Basically, it comes down to this. Take out all the sex in a crappy Emanuelle movie and what do you have? A generic tale of a reporter uncovering something stupid to no end really. It's not like Emanuelle really ever helps anyone. Hell, she sexually molests a cannibal she is trying to interview. Em only perpetrates what she wants to perpetrate. She gets her pictures, gets fucked quite a bit (or is it she who is doing the fucking?) but we never get to see the outcome of her great articles. We know she's famous for these articles, but what comes of it? Really, at the end of the movie, we don't give a shit because this is a glorified skin flick. I don't know why I'm getting worked up about it, but Em's movies are not about helping others, they're about fucking. And sometimes gore too, this one had a bit of gore, quite a bit more than the others I've watched. I want badly to find meaning where there isn't any - although the merit here is obviously sex and gore. Basically, I guess it's all you need, sleaze and guts. 
I think my problem, I guess if I really have a problem, because I do love watching these movies, is that this shit tries to look more expensive than it is. It talks a sweet game but really, this is just the kind of movie people would congregate to go masturbate in a theatre too, which, by the way, is something that I'm obsessed with, the whole going to a theatre to masturbate phenomenon. While those 'types' of theatres on a whole don't exist much any more, I'd still like the option of going to a movie and being able to masturbate in peace. It's a nasty thought, a whole theatre of people masturbating, but I love it. Who knows for what reason. Oh, yeah, because it's shocking, ooh. If Joe D'Amato was still around (is he? I think he died in the 80's) he could send Em on a expedition to the Duece and she could uncover the seedy side of 42nd street. 
and is it just me, or is Laura Gemser way too fucking skinny? Her freakin' collar bone looks like it could cut you?
Okay, I'm officially off to Chicago for Weekend of Horrors. I haven't packed yet and the wine is a'flowing. I have to get up at 7 a.m. to catch my flight and hopefully the cats will be squared away and I won't be too hungover. I'm super excited to catch the I-talian panel with Dedato, I 'm sure I'll have lots and lots and lots of goodies to post on my return. 

Tuesday, March 3, 2009

Snow! In the South! This calls for a Broom Attack!

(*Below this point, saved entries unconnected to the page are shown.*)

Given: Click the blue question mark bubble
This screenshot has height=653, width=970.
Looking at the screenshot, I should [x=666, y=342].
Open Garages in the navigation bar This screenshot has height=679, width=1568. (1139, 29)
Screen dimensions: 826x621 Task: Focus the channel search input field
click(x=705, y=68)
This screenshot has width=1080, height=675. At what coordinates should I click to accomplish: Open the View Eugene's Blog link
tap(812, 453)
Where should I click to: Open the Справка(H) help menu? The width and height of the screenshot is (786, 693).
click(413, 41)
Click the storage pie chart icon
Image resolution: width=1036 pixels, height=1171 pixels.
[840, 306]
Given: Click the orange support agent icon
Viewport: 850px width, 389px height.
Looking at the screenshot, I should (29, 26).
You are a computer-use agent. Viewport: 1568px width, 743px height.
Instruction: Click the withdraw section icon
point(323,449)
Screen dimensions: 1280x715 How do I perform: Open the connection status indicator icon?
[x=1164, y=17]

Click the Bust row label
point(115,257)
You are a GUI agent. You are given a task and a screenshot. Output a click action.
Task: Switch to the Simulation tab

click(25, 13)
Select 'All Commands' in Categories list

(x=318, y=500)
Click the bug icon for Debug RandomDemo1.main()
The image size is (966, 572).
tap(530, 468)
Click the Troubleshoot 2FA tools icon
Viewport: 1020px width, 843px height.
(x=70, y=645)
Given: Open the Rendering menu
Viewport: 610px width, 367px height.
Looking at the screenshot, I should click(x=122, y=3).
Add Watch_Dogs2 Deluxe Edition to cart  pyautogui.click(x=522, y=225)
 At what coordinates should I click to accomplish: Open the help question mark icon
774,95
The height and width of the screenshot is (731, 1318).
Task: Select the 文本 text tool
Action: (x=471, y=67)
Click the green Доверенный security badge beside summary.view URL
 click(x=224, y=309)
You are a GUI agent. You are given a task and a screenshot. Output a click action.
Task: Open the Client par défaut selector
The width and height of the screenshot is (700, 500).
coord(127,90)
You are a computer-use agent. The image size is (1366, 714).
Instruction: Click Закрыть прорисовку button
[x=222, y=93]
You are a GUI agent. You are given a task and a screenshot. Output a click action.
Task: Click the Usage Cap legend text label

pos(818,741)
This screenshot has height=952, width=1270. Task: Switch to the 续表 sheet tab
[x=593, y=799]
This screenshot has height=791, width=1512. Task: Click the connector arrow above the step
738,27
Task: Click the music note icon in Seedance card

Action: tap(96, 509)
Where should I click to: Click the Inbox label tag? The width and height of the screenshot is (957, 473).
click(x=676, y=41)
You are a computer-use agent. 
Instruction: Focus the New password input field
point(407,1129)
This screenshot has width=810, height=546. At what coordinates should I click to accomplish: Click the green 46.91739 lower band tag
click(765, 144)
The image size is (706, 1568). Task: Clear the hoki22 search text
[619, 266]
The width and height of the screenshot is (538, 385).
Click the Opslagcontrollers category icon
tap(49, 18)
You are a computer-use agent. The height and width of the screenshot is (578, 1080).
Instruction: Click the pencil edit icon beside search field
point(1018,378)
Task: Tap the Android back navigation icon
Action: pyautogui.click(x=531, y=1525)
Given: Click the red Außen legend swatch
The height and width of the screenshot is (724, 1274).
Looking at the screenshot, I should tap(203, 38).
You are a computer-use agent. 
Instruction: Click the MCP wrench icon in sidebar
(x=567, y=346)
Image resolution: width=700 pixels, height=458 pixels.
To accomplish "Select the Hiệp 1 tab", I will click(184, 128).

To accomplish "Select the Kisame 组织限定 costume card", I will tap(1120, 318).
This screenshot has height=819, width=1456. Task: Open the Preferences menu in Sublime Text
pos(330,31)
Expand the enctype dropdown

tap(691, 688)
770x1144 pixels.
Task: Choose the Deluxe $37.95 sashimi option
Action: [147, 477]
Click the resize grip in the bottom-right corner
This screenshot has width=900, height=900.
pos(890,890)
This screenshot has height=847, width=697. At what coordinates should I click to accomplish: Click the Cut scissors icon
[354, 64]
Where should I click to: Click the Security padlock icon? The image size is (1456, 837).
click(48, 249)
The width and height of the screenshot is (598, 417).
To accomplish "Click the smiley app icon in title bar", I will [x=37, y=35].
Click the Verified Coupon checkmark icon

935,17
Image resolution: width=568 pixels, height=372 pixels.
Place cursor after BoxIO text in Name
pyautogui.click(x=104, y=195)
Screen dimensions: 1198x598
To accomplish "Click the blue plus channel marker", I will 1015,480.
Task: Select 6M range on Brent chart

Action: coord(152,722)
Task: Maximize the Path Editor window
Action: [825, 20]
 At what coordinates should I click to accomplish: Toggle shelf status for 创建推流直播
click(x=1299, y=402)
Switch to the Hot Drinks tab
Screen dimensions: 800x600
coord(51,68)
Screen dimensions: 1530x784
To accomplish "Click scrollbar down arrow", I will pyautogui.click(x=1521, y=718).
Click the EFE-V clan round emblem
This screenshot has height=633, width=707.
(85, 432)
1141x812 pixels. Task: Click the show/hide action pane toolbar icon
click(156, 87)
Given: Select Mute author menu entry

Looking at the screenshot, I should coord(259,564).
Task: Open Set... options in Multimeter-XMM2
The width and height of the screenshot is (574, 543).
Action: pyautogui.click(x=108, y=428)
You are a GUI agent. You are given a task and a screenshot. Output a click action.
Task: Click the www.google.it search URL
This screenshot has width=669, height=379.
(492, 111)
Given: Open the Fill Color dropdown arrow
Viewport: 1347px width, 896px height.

While not horror related, I felt the need to share this picture of me attacking my car with a broom after yesterday's ten inches of snowfall. I'm in the South, not too, too far South, mind, I'm in Richmond, VA, but still! Ten inches of snow is a lot of for us, in a town that rarely sees a flurry. There's a joke here about whenever the weather predicts snow, there's no bread or milk to be found in the city. It's true. I went to Food Lion Sunday night and people were freaking out. There wasn't a loaf of bread to be had in the store and all the organic milk was gone. However, in horror-related news, I'm slated to go to Fango's Weekend of Horrors this weekend in Chicago and I'm hoping the snow doesn't keep me from making my appearance there on Friday. I haven't nerded it up at a con in ages, and I'm super duper excited to get the eff out of town for a few days and hang out around other super nerdy horror movie minded individuals. And we got the 'gold' tickets, so we can sit right up in Romero's face while he talks about zombies and other stuff that George Romero talks about. So yeah. Updates will abound upon my return, and maybe a post before then, if I don't drink too much wine and pass out (again) trying to watch Emmanuelle and the Last Cannibals. And while I've enjoyed the last two days off of work away from my horrible (and not in a good way) students, I'm ready to attack Christian with a broom if I don't get out of the house!